Collected data entries:
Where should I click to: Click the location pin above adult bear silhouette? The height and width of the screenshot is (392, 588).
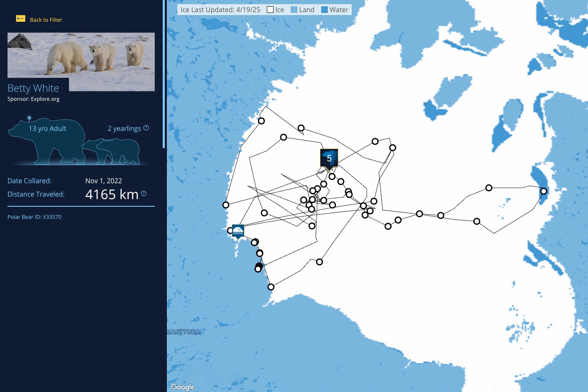pyautogui.click(x=29, y=118)
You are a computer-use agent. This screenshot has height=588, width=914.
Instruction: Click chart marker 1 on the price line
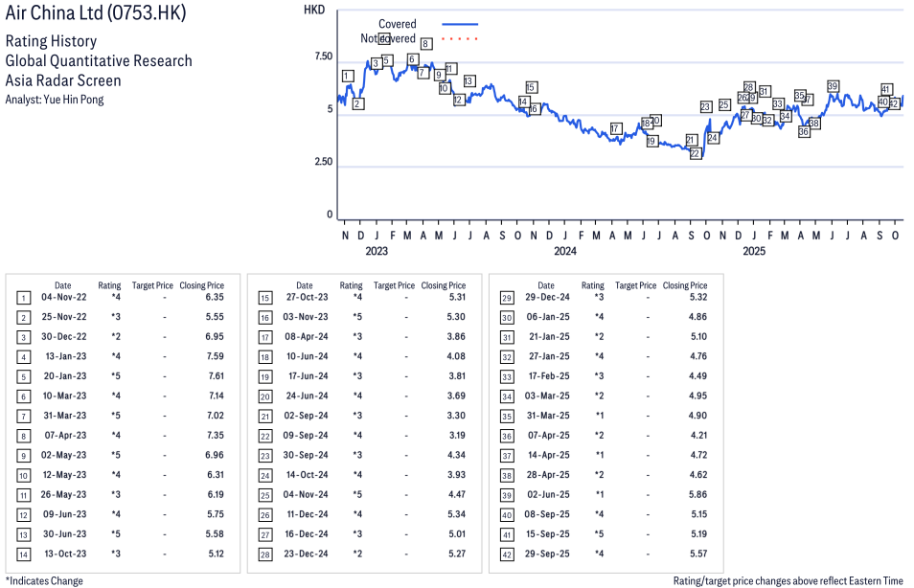[346, 76]
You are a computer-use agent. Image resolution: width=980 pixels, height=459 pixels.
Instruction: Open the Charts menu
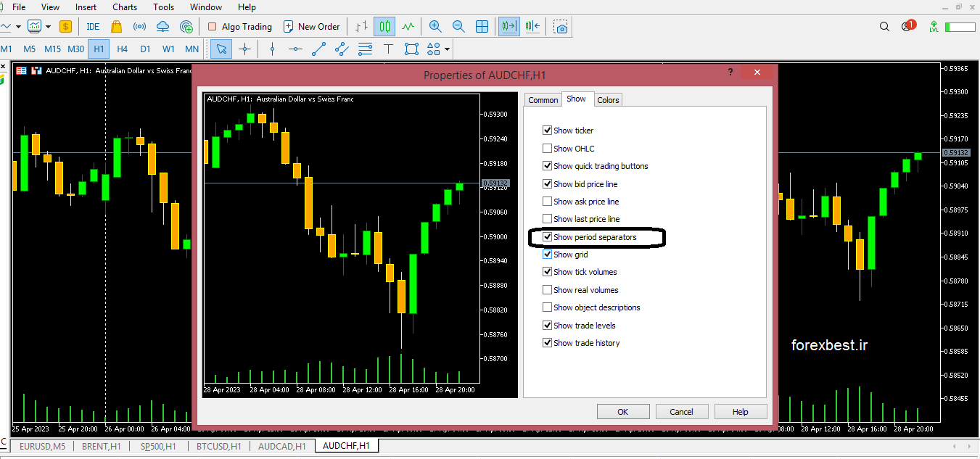tap(124, 7)
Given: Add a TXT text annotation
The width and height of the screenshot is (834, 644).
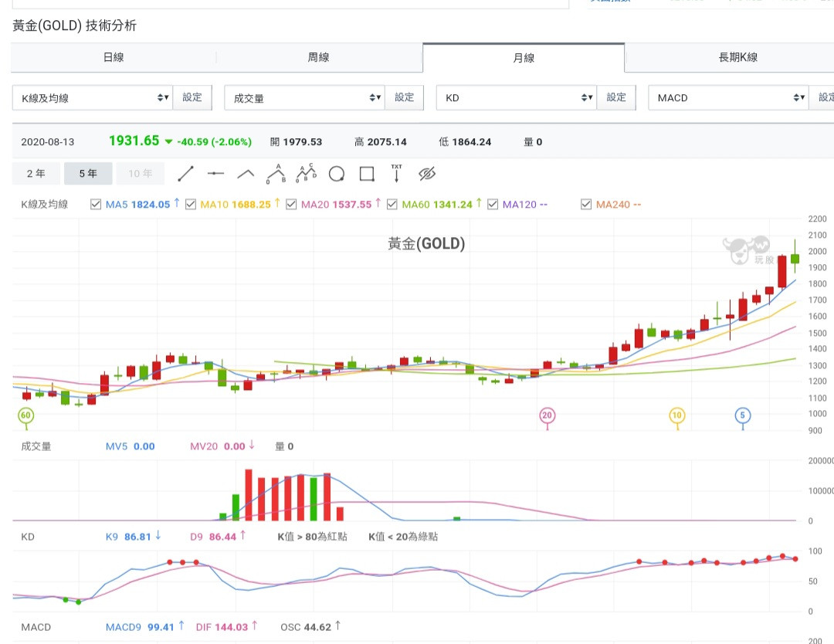Looking at the screenshot, I should coord(397,173).
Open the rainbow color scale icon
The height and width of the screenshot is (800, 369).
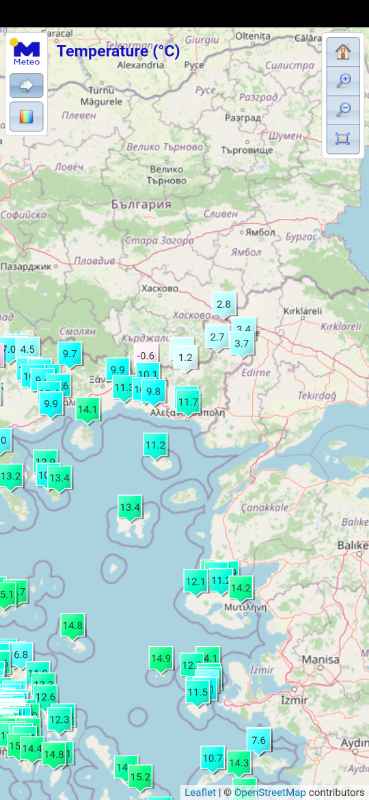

§ **Directions**
When you copy the entries above, keep every word exactly and omit the images.

§ **Response to the exercise**
Where should I click to: Click the location pin above adult bear silhouette? The height and width of the screenshot is (392, 588).
pyautogui.click(x=29, y=118)
You are a computer-use agent. This screenshot has height=588, width=914.
Instruction: Click chart marker 1 on the price line
[346, 76]
You are a computer-use agent. Image resolution: width=980 pixels, height=459 pixels.
Instruction: Open the Charts menu
tap(124, 7)
Given: Add a TXT text annotation
The width and height of the screenshot is (834, 644).
Looking at the screenshot, I should coord(397,173).
Open the rainbow color scale icon
The height and width of the screenshot is (800, 369).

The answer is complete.